Thursday, April 7, 2011

Malapropisms

We move to New Jersey from the Midwest the year I turned twelve. One of the first great discoveries was that there were way more channels on television than in Cleveland. One station seemed to air continuous movie fare, much like many of the cable channels today. We saw House On Haunted Hill about ten times in one week.

There were also shows on the air that we'd never heard of or seen, and one of these was The Bowery Boys, in vivid black and white. What I remember about the show was a character who butchered the English language by using the wrong words in place of correct words. What I didn't know was that there's a word for what he was doing. That word was malapropism.

One website defines it this way....

malapropism: the usually unintentionally humorous misuse or distortion of a word or phrase; especially the use of a word sounding somewhat like the one intended but ludicrously wrong in the context.

The definition is clumsy, and in the case of The Bowery Boys inaccurate. That is, the character (played by Horace Debussy Jones) may have been misusing and abusing words unintentionally, but the screenwriter was very deliberate in putting such words in his mouth.

The word itself has a similar origin, a play by Richard Sheridan in which one of the characters is a Mrs.
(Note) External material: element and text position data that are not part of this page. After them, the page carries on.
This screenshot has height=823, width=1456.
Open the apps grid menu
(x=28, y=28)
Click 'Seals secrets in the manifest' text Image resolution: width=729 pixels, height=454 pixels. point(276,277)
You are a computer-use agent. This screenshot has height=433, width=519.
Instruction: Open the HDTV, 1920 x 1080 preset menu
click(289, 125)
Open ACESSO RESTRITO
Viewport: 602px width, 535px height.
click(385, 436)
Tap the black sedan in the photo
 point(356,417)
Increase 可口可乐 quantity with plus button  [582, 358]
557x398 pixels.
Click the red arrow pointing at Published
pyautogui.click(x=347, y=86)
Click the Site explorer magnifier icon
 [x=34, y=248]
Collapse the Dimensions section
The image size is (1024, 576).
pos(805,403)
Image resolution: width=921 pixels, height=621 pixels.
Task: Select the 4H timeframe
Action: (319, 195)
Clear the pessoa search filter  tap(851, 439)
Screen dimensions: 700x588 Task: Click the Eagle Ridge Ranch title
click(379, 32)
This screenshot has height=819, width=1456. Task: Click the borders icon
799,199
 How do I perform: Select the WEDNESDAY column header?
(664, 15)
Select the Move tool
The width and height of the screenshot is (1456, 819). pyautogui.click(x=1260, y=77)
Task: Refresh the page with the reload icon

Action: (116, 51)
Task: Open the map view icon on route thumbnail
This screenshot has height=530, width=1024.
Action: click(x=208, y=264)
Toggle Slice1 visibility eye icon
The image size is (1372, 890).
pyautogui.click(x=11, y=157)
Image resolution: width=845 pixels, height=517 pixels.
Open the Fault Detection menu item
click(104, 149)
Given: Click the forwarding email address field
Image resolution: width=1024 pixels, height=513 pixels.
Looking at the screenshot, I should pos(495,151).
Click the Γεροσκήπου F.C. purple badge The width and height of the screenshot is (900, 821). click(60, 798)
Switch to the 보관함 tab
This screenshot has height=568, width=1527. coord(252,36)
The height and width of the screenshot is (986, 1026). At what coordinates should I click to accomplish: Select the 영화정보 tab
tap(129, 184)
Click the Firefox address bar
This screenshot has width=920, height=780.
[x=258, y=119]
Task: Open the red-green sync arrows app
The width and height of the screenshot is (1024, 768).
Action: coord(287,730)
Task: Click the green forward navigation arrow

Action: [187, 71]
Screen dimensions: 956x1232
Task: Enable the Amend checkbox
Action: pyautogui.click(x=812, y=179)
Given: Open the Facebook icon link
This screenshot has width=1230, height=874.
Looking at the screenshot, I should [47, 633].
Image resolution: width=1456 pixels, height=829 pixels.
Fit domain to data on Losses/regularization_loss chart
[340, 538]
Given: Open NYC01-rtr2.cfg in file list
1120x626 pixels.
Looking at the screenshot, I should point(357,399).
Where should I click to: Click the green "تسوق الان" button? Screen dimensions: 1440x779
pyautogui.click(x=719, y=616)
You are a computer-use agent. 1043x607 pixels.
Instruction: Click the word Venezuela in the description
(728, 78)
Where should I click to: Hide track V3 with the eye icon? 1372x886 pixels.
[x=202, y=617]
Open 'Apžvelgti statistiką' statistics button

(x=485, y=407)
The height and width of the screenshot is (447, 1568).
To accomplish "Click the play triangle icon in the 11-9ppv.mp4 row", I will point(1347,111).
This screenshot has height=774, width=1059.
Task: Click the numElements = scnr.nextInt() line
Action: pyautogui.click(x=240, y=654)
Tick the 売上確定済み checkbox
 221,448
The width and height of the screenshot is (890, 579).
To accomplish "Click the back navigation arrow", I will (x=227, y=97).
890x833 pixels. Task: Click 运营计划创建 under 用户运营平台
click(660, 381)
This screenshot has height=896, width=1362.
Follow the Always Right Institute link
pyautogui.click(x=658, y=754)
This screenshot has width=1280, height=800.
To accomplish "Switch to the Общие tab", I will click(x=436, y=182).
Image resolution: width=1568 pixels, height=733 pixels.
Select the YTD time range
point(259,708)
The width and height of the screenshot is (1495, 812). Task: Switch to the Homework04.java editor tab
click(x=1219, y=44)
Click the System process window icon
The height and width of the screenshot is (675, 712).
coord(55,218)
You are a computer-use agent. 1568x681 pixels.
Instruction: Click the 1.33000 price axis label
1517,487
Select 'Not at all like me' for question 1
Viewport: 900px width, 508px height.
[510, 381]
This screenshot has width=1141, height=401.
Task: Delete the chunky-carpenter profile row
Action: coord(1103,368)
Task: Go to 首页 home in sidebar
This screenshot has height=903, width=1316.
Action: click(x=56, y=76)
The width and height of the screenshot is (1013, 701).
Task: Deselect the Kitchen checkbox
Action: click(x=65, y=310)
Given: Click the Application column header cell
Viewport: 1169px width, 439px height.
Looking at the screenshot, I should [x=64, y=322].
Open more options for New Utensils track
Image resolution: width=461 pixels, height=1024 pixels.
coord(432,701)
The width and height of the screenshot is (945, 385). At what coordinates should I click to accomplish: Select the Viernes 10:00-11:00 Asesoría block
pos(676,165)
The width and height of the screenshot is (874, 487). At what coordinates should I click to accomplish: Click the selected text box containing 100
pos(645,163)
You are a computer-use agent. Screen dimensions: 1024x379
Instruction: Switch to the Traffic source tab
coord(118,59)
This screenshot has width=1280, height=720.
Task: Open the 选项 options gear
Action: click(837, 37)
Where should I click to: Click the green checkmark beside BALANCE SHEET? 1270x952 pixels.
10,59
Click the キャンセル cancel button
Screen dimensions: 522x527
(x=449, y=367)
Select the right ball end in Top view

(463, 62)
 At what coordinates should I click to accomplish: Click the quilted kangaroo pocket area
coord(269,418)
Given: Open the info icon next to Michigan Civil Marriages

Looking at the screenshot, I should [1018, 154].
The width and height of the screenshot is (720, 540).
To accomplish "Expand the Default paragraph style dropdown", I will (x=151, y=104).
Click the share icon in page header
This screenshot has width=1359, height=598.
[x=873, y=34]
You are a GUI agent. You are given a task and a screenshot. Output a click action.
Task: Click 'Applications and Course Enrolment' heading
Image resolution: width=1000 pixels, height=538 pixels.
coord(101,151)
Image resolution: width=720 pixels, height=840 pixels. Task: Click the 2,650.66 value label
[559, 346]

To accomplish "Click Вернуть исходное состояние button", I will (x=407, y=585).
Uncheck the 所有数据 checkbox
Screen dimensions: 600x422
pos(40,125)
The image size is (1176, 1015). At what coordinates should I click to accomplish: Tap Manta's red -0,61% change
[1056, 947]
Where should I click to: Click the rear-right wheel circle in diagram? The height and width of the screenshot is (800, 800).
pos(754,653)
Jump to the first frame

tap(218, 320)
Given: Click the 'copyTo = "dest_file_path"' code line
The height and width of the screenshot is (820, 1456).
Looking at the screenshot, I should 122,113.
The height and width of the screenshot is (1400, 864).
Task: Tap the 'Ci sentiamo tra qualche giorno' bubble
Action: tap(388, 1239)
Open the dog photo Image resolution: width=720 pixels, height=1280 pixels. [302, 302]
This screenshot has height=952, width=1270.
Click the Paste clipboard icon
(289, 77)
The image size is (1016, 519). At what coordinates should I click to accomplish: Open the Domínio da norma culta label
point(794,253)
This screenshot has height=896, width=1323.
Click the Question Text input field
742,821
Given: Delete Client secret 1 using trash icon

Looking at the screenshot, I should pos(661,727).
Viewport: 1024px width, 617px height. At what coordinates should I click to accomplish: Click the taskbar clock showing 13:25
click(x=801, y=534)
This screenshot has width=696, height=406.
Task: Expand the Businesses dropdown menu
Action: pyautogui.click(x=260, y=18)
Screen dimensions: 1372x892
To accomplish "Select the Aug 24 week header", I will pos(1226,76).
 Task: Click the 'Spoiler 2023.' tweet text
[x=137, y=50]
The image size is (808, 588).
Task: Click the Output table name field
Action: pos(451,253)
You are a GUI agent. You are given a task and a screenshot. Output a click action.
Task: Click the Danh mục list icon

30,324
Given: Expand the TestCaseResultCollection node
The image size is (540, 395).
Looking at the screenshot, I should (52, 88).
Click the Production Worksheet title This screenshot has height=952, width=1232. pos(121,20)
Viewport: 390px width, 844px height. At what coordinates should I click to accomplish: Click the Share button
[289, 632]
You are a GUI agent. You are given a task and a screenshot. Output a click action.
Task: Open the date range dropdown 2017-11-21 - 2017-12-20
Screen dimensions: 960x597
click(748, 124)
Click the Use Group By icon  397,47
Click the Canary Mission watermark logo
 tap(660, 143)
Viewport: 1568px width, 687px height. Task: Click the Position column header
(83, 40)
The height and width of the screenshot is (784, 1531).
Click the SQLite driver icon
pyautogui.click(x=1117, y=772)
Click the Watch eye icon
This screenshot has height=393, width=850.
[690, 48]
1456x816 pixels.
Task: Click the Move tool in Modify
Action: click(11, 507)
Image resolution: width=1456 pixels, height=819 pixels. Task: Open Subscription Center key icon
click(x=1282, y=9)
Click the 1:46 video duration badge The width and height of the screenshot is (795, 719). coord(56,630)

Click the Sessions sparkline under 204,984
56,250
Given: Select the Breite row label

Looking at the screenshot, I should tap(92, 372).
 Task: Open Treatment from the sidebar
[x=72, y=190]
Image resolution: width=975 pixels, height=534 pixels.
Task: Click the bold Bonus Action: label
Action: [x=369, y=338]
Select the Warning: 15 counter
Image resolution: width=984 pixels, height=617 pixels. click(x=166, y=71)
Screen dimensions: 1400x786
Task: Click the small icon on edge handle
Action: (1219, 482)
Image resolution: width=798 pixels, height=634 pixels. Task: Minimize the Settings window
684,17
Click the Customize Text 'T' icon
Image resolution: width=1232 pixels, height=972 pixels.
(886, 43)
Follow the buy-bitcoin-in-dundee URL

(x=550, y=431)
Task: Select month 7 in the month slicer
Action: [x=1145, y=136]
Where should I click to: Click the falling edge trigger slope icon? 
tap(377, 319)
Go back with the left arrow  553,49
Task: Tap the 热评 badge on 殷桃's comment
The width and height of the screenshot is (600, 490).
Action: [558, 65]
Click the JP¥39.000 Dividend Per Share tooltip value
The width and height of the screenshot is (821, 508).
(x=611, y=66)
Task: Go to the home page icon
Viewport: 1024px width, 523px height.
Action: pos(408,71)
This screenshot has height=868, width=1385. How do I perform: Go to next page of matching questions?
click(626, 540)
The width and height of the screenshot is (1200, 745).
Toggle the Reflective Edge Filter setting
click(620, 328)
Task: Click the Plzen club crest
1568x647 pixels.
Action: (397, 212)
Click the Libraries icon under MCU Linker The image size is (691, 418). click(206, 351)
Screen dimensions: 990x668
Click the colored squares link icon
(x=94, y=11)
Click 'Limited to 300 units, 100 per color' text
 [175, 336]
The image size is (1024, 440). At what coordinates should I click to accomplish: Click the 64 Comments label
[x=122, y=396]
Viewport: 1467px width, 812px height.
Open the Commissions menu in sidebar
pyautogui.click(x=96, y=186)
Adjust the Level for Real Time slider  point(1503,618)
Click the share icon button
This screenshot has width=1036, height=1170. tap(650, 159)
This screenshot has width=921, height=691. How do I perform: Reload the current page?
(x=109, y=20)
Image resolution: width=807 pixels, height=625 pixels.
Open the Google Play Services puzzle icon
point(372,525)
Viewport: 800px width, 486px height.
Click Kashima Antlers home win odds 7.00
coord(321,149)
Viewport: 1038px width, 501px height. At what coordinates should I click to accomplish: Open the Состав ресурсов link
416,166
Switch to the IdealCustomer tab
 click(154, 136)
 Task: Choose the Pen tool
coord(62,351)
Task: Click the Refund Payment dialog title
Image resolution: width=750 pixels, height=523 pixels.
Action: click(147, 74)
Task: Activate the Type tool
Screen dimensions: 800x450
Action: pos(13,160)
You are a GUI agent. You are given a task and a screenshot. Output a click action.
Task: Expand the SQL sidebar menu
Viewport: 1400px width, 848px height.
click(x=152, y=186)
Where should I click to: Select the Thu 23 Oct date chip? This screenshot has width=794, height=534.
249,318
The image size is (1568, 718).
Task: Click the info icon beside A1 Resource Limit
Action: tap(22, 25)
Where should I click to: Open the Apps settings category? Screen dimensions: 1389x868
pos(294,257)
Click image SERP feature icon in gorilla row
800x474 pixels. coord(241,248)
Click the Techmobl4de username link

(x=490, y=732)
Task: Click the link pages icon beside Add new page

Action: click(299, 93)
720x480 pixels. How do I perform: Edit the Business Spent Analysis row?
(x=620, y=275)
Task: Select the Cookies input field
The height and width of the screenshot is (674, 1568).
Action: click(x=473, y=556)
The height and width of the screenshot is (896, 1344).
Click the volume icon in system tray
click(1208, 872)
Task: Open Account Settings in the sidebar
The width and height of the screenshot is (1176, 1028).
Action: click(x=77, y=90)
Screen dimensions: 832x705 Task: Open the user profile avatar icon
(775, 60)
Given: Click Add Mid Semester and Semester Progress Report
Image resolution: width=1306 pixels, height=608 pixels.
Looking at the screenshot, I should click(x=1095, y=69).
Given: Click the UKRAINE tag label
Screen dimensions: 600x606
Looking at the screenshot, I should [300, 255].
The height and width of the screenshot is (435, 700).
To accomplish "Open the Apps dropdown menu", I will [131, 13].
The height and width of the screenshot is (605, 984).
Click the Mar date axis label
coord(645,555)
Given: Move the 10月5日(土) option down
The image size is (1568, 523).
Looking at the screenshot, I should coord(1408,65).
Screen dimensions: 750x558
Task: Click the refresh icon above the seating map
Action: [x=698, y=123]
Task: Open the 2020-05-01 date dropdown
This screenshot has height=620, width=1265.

Malaprop who goes about butchering the words to great effect. For example, "He is the very pineapple of politeness." (Intending to say pinnacle.)

"He's as headstrong as an allegory on the banks of the Nile." (alligator)

Shakespeare, too, even used the twisted unintentional word for comic effect.

The twentieth century has produced its share of witty wordsmiths in this category, not the least of which is the great Yogi Berra. While surfing for additional material for this page I discovered that Samuel Goldwyn was likewise an excellent malaproper. Here are a few of the lines he's known to have concocted.

"A verbal contract isn't worth the paper it's written on."

"Gentlemen, include me out."

"If I could drop dead right now, I'd be the happiest man alive."

"Too caustic? To hell with the cost. If it's a good picture, we'll make it."

"I read part of it all the way through."

"Too caustic? To hell with the cost. If it's a good picture, we'll make it."

"I read part of it all the way through."

"Anyone who goes to a psychiatrist ought to have his head examined."

"I don't want any yes-men around me. I want everybody to tell me the truth even if it costs them their jobs."

"I never put on a pair of shoes until I've worn them at least five years."

"Spare no expense to save money on this one."

"The scene is dull. Tell him to put more life into his dying."

I myself have been guilty of a few unintended mixed metaphors. Not sure what to call that. Malapropriate? I spent years saying things like "He's a little green behind the ears," not knowing that the right phrase is wet behind the ears, or else he is a greenhorn. My grandfather was good for a few of those as well, but he knew exactly what he was doing. You could see it by the twinkle in his eye.

If anything on this page makes you smile, run with it. And have a good day.